** Opening STUDY MATERIAL block **

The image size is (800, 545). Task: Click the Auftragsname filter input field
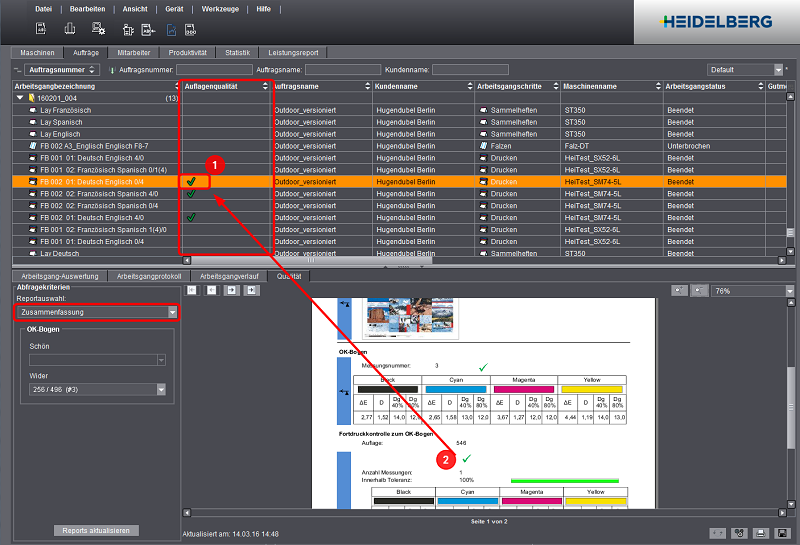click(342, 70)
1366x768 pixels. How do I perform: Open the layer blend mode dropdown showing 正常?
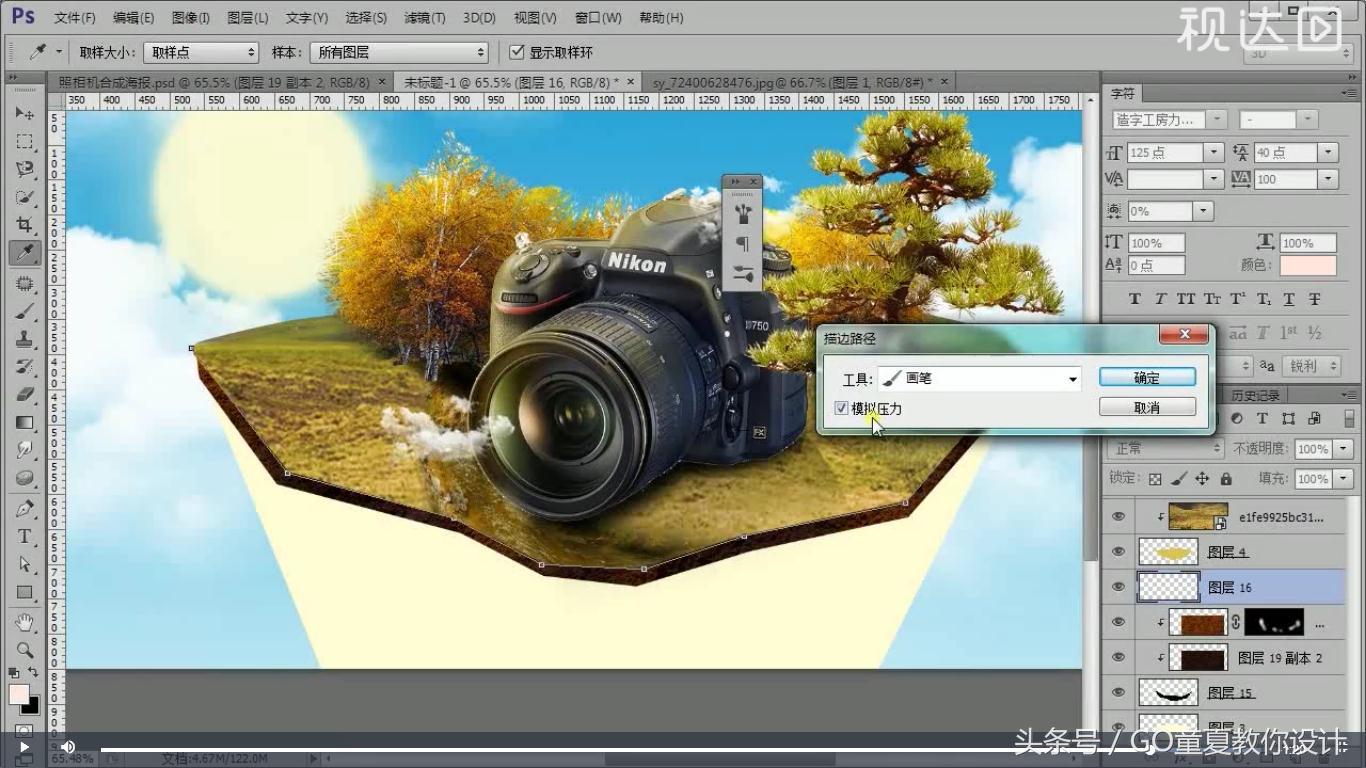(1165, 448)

** Closing STUDY MATERIAL block **
** Opening STUDY MATERIAL block **

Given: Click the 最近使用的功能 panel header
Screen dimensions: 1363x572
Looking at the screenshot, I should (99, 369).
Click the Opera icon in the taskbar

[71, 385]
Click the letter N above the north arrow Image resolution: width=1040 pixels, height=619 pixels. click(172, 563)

** Closing STUDY MATERIAL block **

> [TASK STATEMENT]
Above are the entries. Output exactly the lines beginning with the line that has "Given: Click the 最近使用的功能 panel header" and ending with the line that has "Click the letter".

> [TASK SOLUTION]
Given: Click the 最近使用的功能 panel header
Screen dimensions: 1363x572
Looking at the screenshot, I should (99, 369).
Click the Opera icon in the taskbar

[71, 385]
Click the letter N above the north arrow Image resolution: width=1040 pixels, height=619 pixels. click(172, 563)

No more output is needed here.